[Exercise directions]
Retype each of the following lines exactly as it appears, covering every one of the records.

Items in a dataset:
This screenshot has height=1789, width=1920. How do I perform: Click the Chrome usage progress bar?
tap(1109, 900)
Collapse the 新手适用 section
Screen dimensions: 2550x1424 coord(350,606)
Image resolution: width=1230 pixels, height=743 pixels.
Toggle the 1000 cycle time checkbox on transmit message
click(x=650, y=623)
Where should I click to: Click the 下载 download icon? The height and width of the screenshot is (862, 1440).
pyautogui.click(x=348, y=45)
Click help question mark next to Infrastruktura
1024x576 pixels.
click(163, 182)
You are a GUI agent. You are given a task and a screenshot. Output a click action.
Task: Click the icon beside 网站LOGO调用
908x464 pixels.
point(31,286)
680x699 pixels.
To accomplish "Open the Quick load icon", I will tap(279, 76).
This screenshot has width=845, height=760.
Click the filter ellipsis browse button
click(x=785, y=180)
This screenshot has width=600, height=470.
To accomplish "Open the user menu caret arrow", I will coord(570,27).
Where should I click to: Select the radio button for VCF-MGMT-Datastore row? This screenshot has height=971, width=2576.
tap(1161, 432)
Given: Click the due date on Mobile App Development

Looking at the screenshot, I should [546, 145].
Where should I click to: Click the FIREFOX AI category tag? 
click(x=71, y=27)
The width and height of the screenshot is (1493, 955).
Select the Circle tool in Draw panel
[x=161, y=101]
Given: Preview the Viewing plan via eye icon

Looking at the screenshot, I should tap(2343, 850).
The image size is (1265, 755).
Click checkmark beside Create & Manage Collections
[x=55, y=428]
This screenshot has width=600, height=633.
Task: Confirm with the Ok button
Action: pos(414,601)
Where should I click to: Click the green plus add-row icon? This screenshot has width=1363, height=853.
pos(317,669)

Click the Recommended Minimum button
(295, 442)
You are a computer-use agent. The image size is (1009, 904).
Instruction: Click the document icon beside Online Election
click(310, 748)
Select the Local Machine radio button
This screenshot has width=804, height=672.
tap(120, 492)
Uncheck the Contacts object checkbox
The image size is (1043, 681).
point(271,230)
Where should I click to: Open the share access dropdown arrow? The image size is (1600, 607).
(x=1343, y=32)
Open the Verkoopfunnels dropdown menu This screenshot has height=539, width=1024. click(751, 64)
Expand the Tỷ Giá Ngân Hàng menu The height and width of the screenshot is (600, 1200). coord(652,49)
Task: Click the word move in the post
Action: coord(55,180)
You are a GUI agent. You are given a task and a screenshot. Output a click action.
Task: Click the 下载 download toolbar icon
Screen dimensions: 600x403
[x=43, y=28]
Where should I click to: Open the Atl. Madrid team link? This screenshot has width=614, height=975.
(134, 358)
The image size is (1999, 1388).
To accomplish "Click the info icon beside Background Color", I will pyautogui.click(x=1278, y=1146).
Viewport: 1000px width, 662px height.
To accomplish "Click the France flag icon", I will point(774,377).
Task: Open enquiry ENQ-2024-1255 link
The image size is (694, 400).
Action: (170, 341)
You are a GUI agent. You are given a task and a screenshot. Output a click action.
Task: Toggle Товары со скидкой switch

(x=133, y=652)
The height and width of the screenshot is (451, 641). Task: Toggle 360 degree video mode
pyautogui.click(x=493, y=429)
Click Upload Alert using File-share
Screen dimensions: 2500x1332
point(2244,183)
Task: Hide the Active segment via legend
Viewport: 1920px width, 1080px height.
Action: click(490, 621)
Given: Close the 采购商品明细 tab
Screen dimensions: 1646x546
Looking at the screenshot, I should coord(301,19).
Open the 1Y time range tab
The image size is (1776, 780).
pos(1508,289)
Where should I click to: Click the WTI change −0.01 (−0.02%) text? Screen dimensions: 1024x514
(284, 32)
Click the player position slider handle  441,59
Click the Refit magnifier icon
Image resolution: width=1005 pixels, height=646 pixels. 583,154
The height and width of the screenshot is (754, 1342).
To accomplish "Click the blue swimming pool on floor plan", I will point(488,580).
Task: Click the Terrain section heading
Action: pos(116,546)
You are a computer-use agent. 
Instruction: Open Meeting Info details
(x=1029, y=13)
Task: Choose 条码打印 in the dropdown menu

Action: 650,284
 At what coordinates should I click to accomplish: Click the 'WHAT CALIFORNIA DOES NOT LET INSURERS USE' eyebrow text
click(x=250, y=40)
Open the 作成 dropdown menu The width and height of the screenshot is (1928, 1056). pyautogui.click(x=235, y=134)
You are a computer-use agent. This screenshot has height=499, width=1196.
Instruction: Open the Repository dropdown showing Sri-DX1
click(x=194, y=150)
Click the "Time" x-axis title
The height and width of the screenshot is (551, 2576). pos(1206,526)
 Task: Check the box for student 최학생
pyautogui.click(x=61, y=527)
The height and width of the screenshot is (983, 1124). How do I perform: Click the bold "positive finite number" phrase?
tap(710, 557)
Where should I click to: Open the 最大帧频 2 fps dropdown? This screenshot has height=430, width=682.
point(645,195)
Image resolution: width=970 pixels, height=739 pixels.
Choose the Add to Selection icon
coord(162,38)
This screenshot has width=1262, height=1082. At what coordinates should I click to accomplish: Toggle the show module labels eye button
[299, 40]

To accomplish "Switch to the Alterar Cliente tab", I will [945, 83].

[Answer to the task]
This screenshot has height=1789, width=1920. How do I perform: Click the Chrome usage progress bar?
tap(1109, 900)
Collapse the 新手适用 section
Screen dimensions: 2550x1424 coord(350,606)
Image resolution: width=1230 pixels, height=743 pixels.
Toggle the 1000 cycle time checkbox on transmit message
click(x=650, y=623)
Where should I click to: Click the 下载 download icon? The height and width of the screenshot is (862, 1440).
pyautogui.click(x=348, y=45)
Click help question mark next to Infrastruktura
1024x576 pixels.
click(163, 182)
You are a GUI agent. You are given a task and a screenshot. Output a click action.
Task: Click the icon beside 网站LOGO调用
908x464 pixels.
point(31,286)
680x699 pixels.
To accomplish "Open the Quick load icon", I will tap(279, 76).
This screenshot has width=845, height=760.
Click the filter ellipsis browse button
click(x=785, y=180)
This screenshot has width=600, height=470.
To accomplish "Open the user menu caret arrow", I will coord(570,27).
Where should I click to: Select the radio button for VCF-MGMT-Datastore row? This screenshot has height=971, width=2576.
tap(1161, 432)
Given: Click the due date on Mobile App Development

Looking at the screenshot, I should [546, 145].
Where should I click to: Click the FIREFOX AI category tag? 
click(x=71, y=27)
The width and height of the screenshot is (1493, 955).
Select the Circle tool in Draw panel
[x=161, y=101]
Given: Preview the Viewing plan via eye icon

Looking at the screenshot, I should tap(2343, 850).
The image size is (1265, 755).
Click checkmark beside Create & Manage Collections
[x=55, y=428]
This screenshot has width=600, height=633.
Task: Confirm with the Ok button
Action: pos(414,601)
Where should I click to: Click the green plus add-row icon? This screenshot has width=1363, height=853.
pos(317,669)

Click the Recommended Minimum button
(295, 442)
You are a computer-use agent. The image size is (1009, 904).
Instruction: Click the document icon beside Online Election
click(310, 748)
Select the Local Machine radio button
This screenshot has width=804, height=672.
tap(120, 492)
Uncheck the Contacts object checkbox
The image size is (1043, 681).
point(271,230)
Where should I click to: Open the share access dropdown arrow? The image size is (1600, 607).
(x=1343, y=32)
Open the Verkoopfunnels dropdown menu This screenshot has height=539, width=1024. click(751, 64)
Expand the Tỷ Giá Ngân Hàng menu The height and width of the screenshot is (600, 1200). coord(652,49)
Task: Click the word move in the post
Action: coord(55,180)
You are a GUI agent. You are given a task and a screenshot. Output a click action.
Task: Click the 下载 download toolbar icon
Screen dimensions: 600x403
[x=43, y=28]
Where should I click to: Open the Atl. Madrid team link? This screenshot has width=614, height=975.
(134, 358)
The image size is (1999, 1388).
To accomplish "Click the info icon beside Background Color", I will pyautogui.click(x=1278, y=1146).
Viewport: 1000px width, 662px height.
To accomplish "Click the France flag icon", I will point(774,377).
Task: Open enquiry ENQ-2024-1255 link
The image size is (694, 400).
Action: (170, 341)
You are a GUI agent. You are given a task and a screenshot. Output a click action.
Task: Toggle Товары со скидкой switch

(x=133, y=652)
The height and width of the screenshot is (451, 641). Task: Toggle 360 degree video mode
pyautogui.click(x=493, y=429)
Click Upload Alert using File-share
Screen dimensions: 2500x1332
point(2244,183)
Task: Hide the Active segment via legend
Viewport: 1920px width, 1080px height.
Action: click(490, 621)
Given: Close the 采购商品明细 tab
Screen dimensions: 1646x546
Looking at the screenshot, I should coord(301,19).
Open the 1Y time range tab
The image size is (1776, 780).
pos(1508,289)
Where should I click to: Click the WTI change −0.01 (−0.02%) text? Screen dimensions: 1024x514
(284, 32)
Click the player position slider handle  441,59
Click the Refit magnifier icon
Image resolution: width=1005 pixels, height=646 pixels. 583,154
The height and width of the screenshot is (754, 1342).
To accomplish "Click the blue swimming pool on floor plan", I will point(488,580).
Task: Click the Terrain section heading
Action: pos(116,546)
You are a computer-use agent. 
Instruction: Open Meeting Info details
(x=1029, y=13)
Task: Choose 条码打印 in the dropdown menu

Action: 650,284
 At what coordinates should I click to accomplish: Click the 'WHAT CALIFORNIA DOES NOT LET INSURERS USE' eyebrow text
click(x=250, y=40)
Open the 作成 dropdown menu The width and height of the screenshot is (1928, 1056). pyautogui.click(x=235, y=134)
You are a computer-use agent. This screenshot has height=499, width=1196.
Instruction: Open the Repository dropdown showing Sri-DX1
click(x=194, y=150)
Click the "Time" x-axis title
The height and width of the screenshot is (551, 2576). pos(1206,526)
 Task: Check the box for student 최학생
pyautogui.click(x=61, y=527)
The height and width of the screenshot is (983, 1124). How do I perform: Click the bold "positive finite number" phrase?
tap(710, 557)
Where should I click to: Open the 最大帧频 2 fps dropdown? This screenshot has height=430, width=682.
point(645,195)
Image resolution: width=970 pixels, height=739 pixels.
Choose the Add to Selection icon
coord(162,38)
This screenshot has width=1262, height=1082. At what coordinates should I click to accomplish: Toggle the show module labels eye button
[299, 40]

To accomplish "Switch to the Alterar Cliente tab", I will [945, 83].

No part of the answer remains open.